- _ENTRIES_:
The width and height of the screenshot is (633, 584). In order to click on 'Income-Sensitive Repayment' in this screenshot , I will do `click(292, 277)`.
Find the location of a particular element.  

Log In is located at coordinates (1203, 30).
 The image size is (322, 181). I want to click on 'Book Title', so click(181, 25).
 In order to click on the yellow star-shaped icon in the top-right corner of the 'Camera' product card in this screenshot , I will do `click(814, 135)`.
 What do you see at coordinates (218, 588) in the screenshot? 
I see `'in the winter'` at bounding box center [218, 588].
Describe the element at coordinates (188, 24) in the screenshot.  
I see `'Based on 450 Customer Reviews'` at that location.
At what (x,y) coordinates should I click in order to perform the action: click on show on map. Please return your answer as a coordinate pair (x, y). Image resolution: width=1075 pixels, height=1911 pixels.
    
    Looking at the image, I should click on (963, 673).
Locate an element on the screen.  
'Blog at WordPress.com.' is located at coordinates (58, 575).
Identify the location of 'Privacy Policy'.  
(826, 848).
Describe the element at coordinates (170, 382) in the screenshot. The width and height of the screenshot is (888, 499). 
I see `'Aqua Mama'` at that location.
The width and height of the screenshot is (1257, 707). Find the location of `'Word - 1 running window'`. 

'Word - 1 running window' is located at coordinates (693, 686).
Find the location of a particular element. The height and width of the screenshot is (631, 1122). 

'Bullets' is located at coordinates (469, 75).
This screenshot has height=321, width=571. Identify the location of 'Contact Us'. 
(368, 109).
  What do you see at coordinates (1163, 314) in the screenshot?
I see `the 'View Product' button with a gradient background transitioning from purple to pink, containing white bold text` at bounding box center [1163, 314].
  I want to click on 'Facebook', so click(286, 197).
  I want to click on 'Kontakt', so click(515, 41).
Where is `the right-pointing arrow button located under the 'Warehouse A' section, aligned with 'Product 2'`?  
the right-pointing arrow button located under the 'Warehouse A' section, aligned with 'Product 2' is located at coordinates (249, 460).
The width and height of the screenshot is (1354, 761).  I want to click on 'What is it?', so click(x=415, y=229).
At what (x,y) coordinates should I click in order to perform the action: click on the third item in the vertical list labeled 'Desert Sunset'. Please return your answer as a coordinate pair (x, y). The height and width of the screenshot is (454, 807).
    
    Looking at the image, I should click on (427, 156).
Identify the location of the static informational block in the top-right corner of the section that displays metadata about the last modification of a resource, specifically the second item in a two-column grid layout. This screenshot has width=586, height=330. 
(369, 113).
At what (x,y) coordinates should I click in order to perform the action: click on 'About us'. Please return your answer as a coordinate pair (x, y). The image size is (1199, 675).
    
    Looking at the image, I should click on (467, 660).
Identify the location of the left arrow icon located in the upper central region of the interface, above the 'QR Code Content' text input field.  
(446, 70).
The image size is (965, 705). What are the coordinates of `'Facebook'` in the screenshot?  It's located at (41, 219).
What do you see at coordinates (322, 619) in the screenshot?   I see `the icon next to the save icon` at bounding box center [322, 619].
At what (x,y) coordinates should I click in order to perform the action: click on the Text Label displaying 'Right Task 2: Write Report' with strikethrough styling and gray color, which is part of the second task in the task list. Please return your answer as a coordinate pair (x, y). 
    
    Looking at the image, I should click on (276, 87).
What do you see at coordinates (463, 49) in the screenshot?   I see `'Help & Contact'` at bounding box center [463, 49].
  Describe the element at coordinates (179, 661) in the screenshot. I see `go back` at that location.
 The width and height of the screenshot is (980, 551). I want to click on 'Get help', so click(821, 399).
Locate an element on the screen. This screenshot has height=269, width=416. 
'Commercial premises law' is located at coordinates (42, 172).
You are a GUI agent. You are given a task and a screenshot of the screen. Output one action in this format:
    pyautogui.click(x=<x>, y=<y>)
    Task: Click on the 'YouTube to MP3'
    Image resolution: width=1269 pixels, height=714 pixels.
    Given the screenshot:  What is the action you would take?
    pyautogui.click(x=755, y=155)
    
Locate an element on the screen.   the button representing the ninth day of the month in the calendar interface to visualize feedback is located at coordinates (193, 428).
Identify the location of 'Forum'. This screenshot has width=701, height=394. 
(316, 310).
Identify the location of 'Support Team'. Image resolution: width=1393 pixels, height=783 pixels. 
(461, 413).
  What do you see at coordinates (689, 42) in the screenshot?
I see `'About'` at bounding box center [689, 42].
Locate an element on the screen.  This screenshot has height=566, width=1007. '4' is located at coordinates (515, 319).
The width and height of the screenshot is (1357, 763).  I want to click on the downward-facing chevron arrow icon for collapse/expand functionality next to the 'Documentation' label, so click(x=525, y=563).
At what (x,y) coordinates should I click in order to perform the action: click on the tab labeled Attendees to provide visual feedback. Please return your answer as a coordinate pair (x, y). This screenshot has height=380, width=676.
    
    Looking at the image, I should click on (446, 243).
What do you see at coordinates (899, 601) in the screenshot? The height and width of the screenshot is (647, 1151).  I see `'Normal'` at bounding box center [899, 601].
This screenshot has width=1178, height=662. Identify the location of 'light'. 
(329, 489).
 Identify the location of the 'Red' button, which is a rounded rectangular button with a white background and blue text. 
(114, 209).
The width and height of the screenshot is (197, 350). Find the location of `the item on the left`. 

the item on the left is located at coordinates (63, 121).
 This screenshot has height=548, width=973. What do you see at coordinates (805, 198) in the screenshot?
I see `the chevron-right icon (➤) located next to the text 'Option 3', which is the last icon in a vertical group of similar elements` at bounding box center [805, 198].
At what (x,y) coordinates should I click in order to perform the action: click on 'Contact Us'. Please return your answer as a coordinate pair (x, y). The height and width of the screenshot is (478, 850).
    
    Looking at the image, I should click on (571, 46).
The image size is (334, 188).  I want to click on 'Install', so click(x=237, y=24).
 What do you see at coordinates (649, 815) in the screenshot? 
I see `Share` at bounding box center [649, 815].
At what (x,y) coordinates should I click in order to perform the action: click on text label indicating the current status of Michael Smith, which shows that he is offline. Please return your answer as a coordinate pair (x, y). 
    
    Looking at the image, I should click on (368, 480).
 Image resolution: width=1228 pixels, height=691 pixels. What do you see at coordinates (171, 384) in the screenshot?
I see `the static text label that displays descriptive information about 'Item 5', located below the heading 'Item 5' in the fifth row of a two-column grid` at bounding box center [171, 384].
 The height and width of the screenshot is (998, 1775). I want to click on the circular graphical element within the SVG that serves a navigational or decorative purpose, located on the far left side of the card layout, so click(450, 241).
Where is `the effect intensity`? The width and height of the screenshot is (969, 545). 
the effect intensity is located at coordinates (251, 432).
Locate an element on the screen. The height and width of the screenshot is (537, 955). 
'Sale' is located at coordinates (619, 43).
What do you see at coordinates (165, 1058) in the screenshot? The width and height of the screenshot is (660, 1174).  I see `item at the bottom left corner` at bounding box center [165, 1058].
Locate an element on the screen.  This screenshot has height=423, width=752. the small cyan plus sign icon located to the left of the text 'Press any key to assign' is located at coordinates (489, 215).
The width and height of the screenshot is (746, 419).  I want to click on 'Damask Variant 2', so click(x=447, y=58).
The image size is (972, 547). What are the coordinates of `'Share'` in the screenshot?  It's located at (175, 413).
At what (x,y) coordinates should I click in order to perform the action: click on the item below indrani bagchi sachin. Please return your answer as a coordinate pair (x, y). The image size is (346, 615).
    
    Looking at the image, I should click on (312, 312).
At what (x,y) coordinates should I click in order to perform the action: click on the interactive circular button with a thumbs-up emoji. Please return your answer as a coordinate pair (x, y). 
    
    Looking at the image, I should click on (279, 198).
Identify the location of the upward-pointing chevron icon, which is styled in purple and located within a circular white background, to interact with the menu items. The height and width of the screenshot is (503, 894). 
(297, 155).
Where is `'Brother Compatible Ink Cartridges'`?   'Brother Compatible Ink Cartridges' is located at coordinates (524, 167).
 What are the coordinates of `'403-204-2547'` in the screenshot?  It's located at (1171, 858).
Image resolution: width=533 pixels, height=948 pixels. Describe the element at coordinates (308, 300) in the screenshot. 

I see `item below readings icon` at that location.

- _REQUIRED WORK_:
Reproduce the records word for word, starting at their very beginning and ending with the line that contains "The image size is (322, 181).", with that line included.

- _RIGHT ANSWER_:
The width and height of the screenshot is (633, 584). In order to click on 'Income-Sensitive Repayment' in this screenshot , I will do `click(292, 277)`.
Find the location of a particular element.  

Log In is located at coordinates (1203, 30).
 The image size is (322, 181). I want to click on 'Book Title', so click(181, 25).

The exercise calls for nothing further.